### Stored dataset items
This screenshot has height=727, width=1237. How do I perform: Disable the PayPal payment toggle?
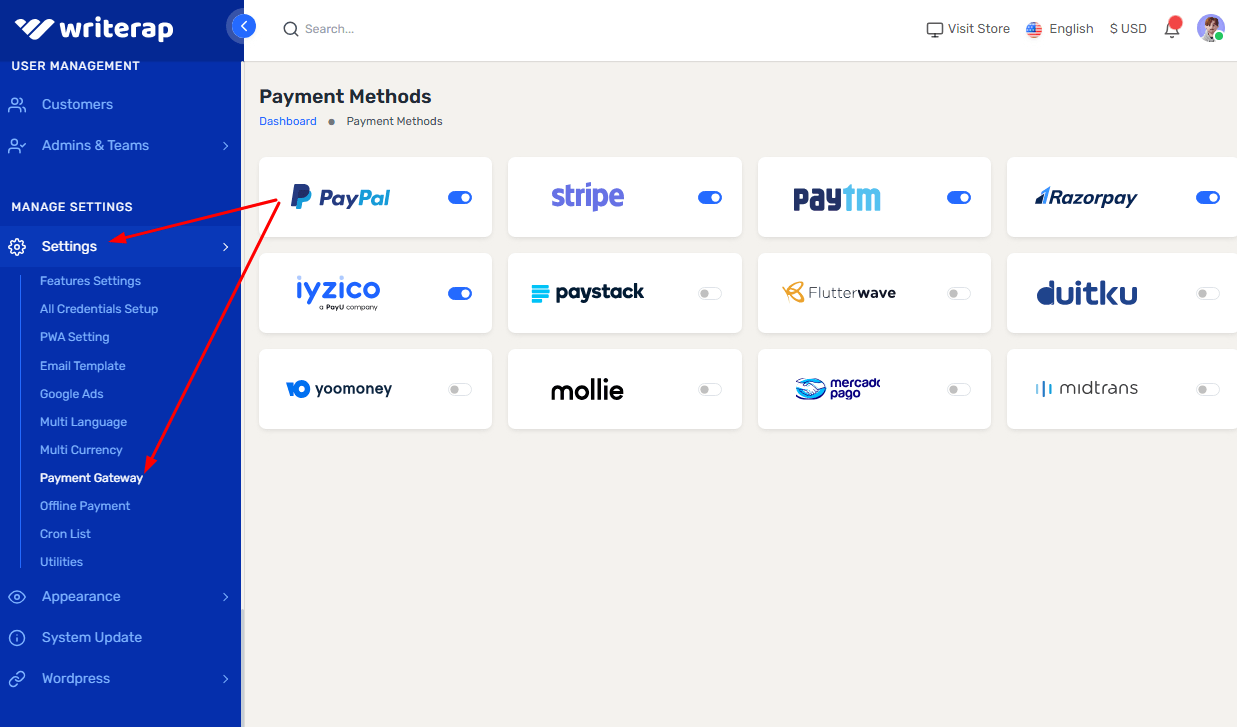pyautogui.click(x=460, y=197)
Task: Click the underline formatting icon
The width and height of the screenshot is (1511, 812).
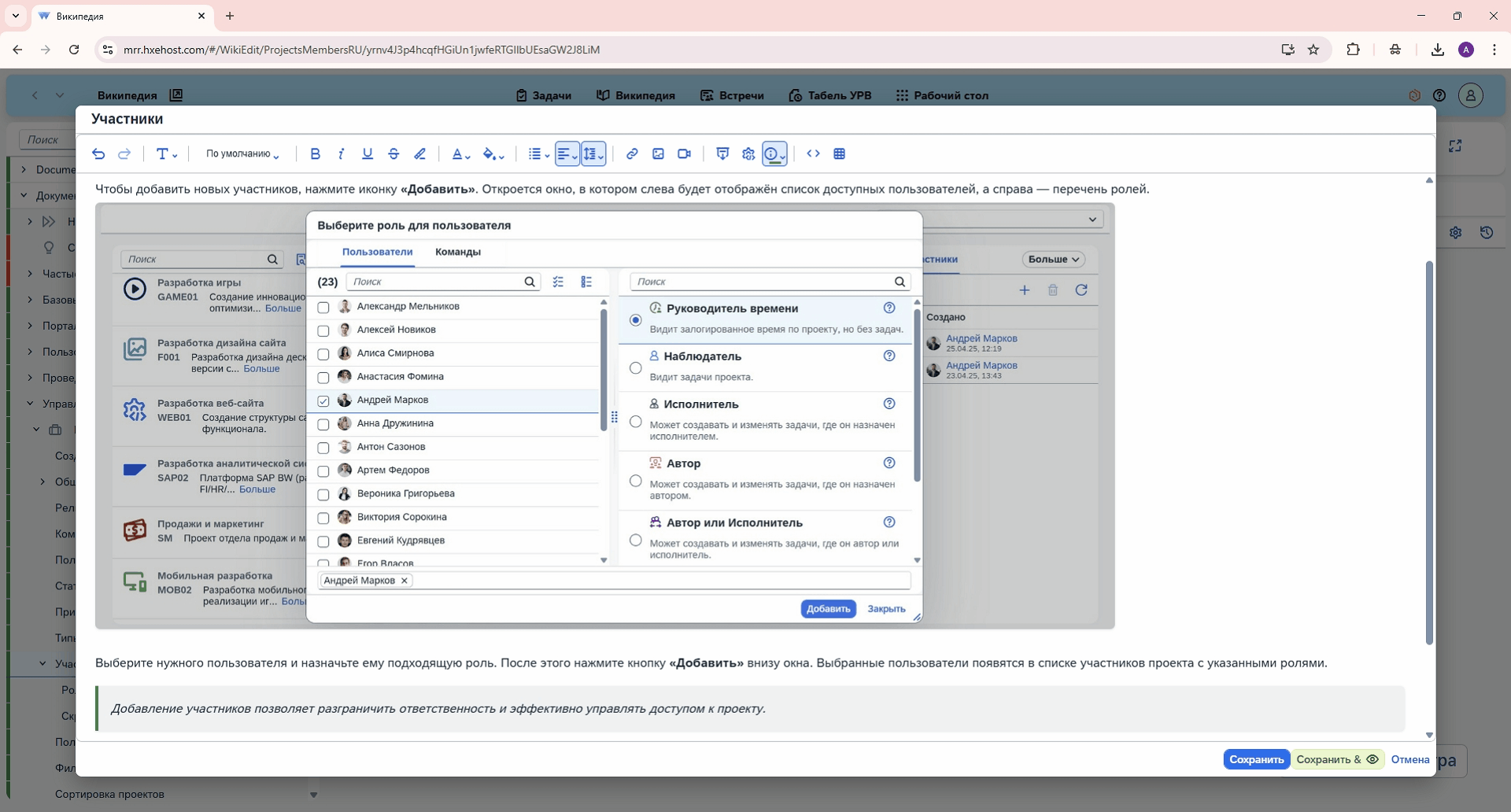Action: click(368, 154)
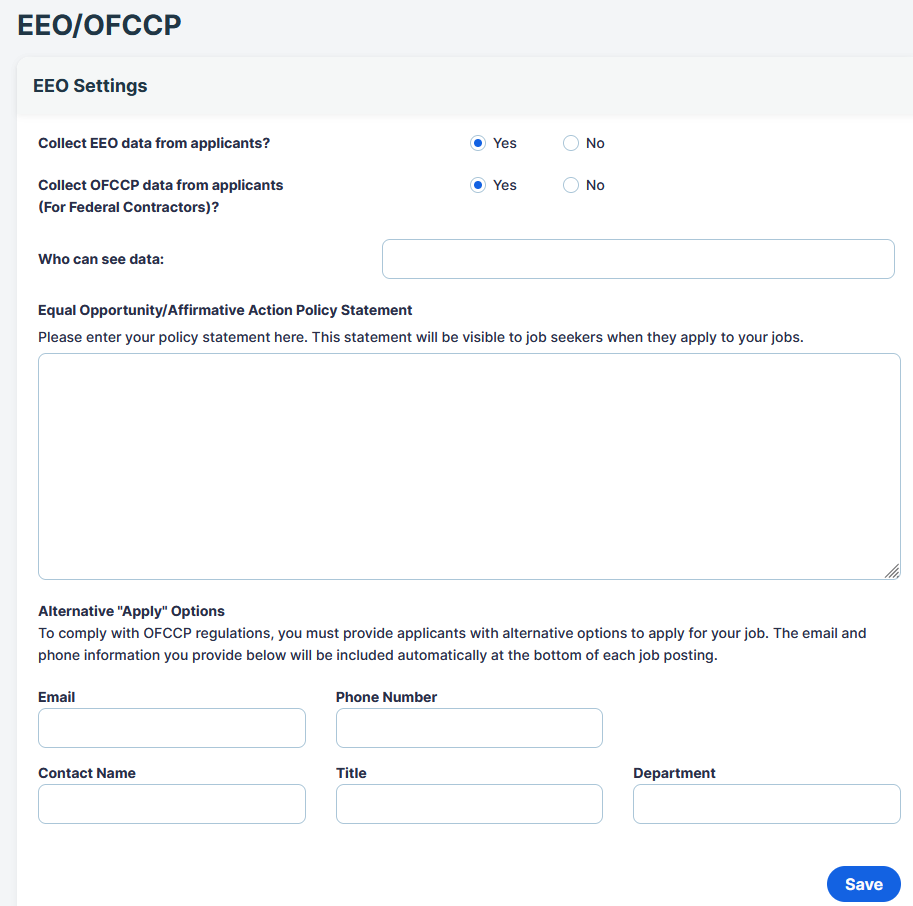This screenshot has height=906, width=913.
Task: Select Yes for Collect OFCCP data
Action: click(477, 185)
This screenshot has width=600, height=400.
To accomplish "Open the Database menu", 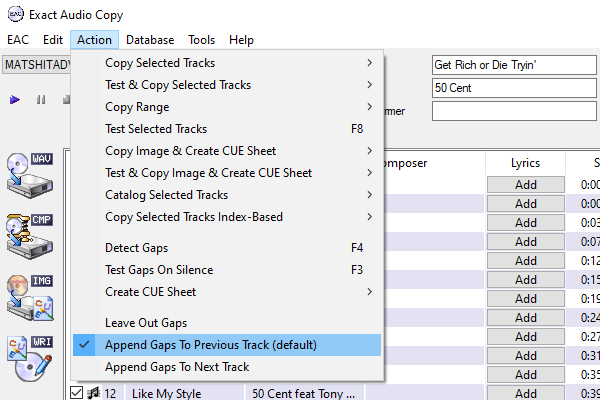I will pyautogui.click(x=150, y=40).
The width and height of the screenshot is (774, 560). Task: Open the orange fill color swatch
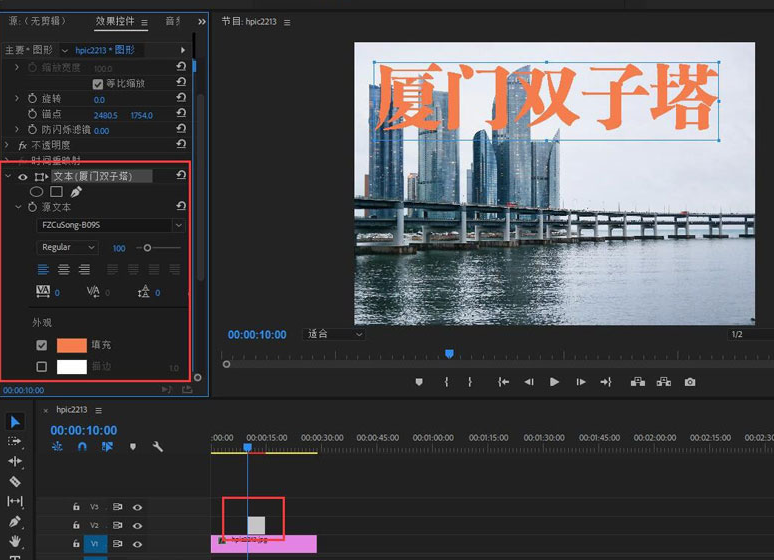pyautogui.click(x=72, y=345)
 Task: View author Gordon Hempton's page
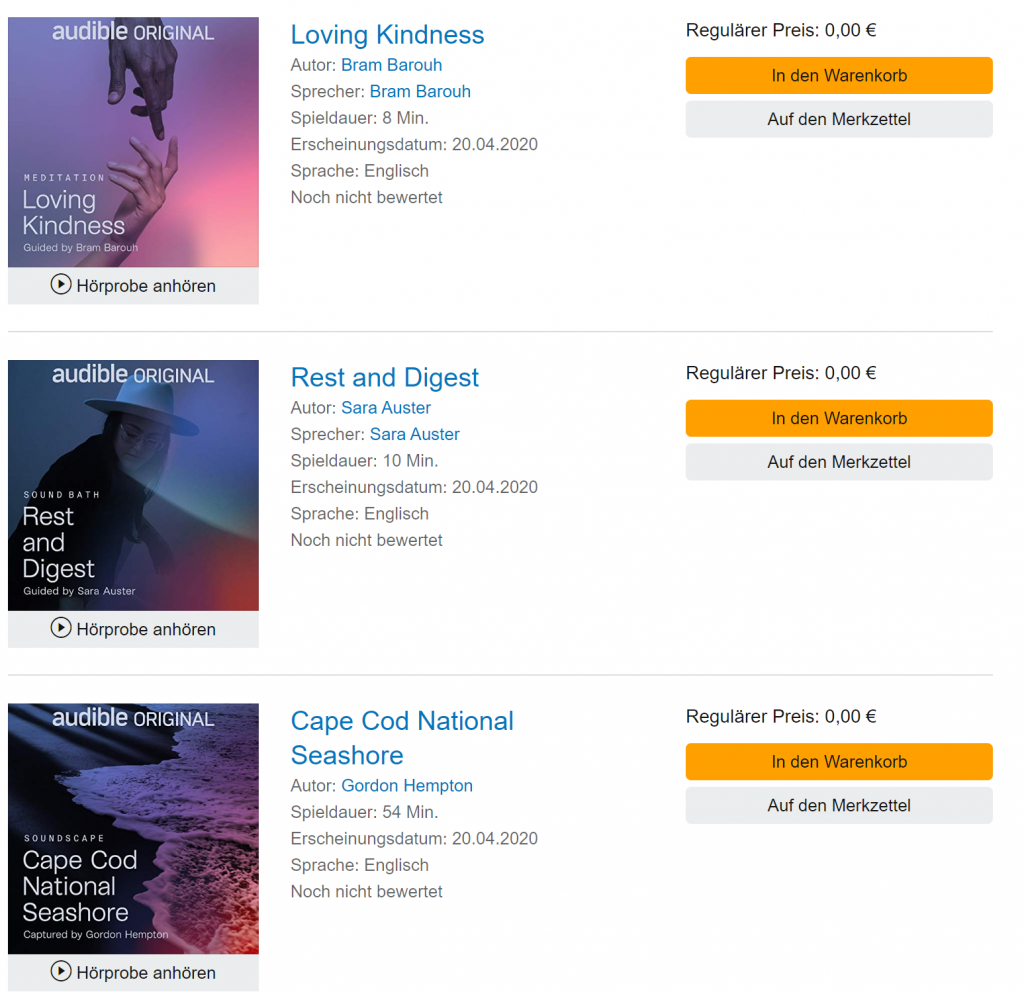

### Problem description
An exact restatement is expected of the lines from the line containing "The width and height of the screenshot is (774, 560)." to the end of the data above, pictures excluded.

### Task response
The width and height of the screenshot is (774, 560). Task: Open the orange fill color swatch
pyautogui.click(x=72, y=345)
 Task: View author Gordon Hempton's page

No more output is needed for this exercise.